Terracotta Warriors – Emperor Qin’s Army

What do people really come to Xi’an, China for?

The Terracotta Warriors of course! Before we came to China I always had an interest in this site, but to be honest, I didn’t have any real knowledge or rationale. Now I know.

The Terracotta Warriors are one of the most impressive creations I’ve come across and seeing them was a real treat to say the least.

So what is the site all about?

Emperor Qin, the first Emperor of China, had his entire army recreated to have them buried with him when he passed.  These men are known today as the Terra Cotta Warriors.   He had the army recreated in hopes that they would protect him in his afterlife. So, some 2,200 years ago every warrior was individually recreated from clay to depict the actual size, statute, apparel and ranking of the men. Today, there are over 6,000 warriors across 3 large pits. The story is they were built and arranged in the typical battle formation to represent the true nature of the army. At the time they also constructed pillars and a roof to house this amazing site. Unfortunately with time the structure eroded and the men were exposed to the elements.

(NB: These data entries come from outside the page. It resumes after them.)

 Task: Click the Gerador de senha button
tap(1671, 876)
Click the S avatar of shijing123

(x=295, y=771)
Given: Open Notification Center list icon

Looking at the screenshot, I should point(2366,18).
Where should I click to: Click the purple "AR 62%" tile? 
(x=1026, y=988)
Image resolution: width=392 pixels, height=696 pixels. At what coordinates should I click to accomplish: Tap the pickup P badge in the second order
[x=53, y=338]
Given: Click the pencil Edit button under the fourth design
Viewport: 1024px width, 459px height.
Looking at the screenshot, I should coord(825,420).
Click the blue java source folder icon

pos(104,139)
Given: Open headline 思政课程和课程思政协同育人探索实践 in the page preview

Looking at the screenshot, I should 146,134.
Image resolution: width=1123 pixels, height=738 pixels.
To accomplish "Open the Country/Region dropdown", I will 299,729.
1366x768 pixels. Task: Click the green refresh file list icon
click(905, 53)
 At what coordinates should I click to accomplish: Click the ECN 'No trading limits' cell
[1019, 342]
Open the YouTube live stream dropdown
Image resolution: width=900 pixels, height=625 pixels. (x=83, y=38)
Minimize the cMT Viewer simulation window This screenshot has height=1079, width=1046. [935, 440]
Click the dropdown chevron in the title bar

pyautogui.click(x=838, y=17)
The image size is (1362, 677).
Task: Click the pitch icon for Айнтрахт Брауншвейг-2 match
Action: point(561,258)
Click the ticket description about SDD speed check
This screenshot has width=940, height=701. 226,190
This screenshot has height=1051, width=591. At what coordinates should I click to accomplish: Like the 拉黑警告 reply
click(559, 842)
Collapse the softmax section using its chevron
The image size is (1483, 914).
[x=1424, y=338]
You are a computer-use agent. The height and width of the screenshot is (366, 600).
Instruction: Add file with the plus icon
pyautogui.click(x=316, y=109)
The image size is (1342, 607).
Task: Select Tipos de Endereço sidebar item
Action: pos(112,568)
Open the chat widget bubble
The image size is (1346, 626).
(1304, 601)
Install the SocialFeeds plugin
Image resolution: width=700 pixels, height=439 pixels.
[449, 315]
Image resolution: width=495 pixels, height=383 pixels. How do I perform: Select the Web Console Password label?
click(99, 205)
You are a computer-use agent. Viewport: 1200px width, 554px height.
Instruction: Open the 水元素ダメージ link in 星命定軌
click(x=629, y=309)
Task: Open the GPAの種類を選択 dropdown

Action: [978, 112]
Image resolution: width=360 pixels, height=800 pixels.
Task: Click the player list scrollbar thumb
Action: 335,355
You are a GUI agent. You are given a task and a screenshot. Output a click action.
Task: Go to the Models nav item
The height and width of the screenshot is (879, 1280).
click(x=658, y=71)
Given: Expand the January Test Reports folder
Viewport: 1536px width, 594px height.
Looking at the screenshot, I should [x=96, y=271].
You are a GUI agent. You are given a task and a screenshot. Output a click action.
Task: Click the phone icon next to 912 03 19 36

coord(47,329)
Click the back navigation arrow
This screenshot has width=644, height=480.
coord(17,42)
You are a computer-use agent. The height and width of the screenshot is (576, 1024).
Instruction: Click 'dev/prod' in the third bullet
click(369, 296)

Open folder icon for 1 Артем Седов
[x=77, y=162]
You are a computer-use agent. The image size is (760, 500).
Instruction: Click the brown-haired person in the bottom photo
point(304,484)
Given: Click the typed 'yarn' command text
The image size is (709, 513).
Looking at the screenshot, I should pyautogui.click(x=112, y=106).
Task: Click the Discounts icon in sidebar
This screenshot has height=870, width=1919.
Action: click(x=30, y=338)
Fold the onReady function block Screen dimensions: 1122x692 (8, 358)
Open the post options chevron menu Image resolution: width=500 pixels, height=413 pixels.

Somewhere in the last 2,200 years the warriors went missing so to speak (no one was aware of their existence). In fact the ground that had amassed atop of the site was being used as a burial ground. The land (in between a mountain range) was also being used by local farmers for agricultural purposes. In 1974, the farmers were digging to put in a new well and they hit clay. Much to their surprise, the Terra Cotta Warriors had existed below their feet this whole time.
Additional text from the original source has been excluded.